The streets of Tehran are patrolled by Gasht-e Ershad, the notorious “morality police” who search the streets for people in improper clothes, then snatch them off in a van to for detainment. One new app amazingly helps women (and men) dodge them.
It basically works like Waze, but instead of marking speed cameras or speed traps or traffic or whatever, the app marks where the Gasht-e Ershad are.
Gershad’s creators say they see the app as a form of “nonviolent resistance” to Iran’s morality police, who sometimes deploy heavy-handed tactics. “We know how embarrassing, humiliating and at times frightening it can be to be stopped by Ershad,” one of Gershad’s creators said in an email. (The developers declined to disclose their identities for this article, citing concerns over government retaliation.)

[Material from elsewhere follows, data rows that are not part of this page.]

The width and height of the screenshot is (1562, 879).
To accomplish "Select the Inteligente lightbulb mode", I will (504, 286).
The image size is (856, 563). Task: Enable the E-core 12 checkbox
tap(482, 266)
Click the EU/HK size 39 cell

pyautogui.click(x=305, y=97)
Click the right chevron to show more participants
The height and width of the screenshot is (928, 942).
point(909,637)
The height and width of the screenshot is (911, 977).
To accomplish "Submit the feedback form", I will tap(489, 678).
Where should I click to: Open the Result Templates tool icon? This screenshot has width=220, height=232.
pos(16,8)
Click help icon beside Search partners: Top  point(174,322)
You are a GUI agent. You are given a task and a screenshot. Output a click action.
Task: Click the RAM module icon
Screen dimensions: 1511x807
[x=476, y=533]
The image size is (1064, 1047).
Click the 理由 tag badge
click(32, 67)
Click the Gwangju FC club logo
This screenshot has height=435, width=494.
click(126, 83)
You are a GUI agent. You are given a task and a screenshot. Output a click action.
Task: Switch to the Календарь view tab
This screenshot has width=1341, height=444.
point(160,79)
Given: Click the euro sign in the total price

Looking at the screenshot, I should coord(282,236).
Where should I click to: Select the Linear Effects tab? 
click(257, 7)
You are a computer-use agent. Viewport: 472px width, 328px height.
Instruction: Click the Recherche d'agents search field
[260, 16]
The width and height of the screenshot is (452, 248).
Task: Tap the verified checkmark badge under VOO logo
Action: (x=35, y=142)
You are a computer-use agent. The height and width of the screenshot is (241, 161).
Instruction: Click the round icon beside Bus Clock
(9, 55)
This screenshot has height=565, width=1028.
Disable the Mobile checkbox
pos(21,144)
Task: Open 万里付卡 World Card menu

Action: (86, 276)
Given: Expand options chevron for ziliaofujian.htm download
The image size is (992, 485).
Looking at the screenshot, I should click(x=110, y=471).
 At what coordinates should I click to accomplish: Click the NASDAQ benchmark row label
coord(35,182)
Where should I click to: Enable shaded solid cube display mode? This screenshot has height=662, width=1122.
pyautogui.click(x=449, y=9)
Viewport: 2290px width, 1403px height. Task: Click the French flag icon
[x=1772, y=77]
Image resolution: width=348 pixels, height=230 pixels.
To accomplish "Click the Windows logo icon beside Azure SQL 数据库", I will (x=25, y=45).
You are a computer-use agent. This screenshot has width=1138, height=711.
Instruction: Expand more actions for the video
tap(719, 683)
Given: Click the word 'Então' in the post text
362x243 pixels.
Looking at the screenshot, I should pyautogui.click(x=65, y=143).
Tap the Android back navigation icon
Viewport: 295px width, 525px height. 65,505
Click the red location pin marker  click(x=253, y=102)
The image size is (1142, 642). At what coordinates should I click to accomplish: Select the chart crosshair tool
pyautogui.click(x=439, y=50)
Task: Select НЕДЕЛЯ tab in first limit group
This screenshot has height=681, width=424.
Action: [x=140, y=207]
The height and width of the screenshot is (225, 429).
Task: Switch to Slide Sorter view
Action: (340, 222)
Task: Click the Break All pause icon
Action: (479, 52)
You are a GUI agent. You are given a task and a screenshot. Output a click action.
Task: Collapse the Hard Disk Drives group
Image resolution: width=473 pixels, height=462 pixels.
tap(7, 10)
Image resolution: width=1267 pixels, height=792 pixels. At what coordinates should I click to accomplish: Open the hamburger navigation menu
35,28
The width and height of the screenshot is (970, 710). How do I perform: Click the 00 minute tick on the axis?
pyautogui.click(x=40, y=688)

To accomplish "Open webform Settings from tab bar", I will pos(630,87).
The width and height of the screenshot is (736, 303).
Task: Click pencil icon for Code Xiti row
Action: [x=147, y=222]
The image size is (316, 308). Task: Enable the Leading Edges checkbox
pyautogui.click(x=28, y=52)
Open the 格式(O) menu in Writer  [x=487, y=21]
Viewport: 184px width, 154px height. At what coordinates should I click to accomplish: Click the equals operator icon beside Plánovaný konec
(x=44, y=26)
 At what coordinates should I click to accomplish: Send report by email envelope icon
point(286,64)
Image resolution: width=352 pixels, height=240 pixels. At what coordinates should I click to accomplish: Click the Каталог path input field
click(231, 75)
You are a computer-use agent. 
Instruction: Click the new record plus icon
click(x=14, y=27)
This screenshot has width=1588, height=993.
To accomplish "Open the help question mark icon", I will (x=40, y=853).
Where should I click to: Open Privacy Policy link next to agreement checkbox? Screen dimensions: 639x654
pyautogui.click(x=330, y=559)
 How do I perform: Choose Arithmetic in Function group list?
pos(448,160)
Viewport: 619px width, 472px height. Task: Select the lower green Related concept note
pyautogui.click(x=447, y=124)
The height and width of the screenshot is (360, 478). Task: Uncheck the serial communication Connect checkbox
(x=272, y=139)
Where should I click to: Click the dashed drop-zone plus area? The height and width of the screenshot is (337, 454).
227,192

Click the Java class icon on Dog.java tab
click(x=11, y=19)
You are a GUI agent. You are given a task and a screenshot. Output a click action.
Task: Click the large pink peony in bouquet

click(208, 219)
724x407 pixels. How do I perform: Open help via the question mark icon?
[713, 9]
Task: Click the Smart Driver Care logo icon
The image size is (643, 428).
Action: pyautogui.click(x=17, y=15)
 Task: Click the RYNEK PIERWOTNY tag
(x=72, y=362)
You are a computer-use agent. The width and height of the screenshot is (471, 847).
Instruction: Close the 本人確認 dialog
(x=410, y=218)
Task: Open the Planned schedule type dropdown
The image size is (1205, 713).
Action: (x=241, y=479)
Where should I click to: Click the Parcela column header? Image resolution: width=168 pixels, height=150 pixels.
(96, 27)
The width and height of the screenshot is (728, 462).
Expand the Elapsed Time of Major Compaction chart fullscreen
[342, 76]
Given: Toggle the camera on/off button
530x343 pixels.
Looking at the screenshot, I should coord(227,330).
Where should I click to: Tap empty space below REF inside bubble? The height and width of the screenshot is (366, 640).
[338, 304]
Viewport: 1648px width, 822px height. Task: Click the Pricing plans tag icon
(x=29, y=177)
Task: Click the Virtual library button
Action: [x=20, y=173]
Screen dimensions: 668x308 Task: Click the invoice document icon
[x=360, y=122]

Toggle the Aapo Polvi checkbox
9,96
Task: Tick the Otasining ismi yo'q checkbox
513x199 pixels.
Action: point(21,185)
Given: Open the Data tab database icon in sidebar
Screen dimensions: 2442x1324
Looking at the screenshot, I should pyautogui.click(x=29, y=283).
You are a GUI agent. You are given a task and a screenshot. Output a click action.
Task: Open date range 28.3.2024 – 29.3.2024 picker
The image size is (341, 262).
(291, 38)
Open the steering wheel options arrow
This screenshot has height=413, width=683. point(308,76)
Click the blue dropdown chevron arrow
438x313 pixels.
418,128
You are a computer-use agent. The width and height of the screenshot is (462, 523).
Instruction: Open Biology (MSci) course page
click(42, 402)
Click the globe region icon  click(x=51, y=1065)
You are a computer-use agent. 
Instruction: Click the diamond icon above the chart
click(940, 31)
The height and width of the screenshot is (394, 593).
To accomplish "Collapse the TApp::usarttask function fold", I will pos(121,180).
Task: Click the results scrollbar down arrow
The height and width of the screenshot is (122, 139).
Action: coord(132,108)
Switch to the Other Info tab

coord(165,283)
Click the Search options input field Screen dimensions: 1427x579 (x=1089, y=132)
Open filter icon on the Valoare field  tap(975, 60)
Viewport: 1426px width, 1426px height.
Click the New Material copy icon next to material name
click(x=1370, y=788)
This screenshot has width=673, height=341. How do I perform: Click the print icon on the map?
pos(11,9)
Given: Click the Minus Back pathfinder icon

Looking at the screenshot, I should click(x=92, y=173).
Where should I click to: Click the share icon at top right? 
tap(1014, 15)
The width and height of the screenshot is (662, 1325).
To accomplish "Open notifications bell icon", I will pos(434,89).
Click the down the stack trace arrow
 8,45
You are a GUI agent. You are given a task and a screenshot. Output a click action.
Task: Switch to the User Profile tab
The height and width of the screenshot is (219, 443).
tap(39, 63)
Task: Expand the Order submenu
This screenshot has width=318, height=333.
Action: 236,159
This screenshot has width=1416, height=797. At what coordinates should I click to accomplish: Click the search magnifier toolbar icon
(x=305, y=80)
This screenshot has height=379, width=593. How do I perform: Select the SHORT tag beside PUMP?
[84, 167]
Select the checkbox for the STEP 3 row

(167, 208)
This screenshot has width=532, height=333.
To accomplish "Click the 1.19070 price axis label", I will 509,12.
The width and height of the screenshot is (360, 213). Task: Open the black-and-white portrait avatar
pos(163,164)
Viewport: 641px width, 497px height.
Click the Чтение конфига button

The Gasht-e Ershad enjoy broad powers, and can stop people for a broad range of offenses — hugging someone of the opposite sex in public, for example, or exposing piercings and tattoos. Women are regularly targeted, though those in Iran’s LGBT community can run into trouble as well, experts say. The officers travel in groups of four — two men, two women — and are frequently stationed outside of malls, restaurants, and other social hotspots. Experts say that for young Iranian urbanites, avoiding the Gasht, as they’re known colloquially, has become a part of everyday life.
If this isn’t brilliant, I don’t know what is.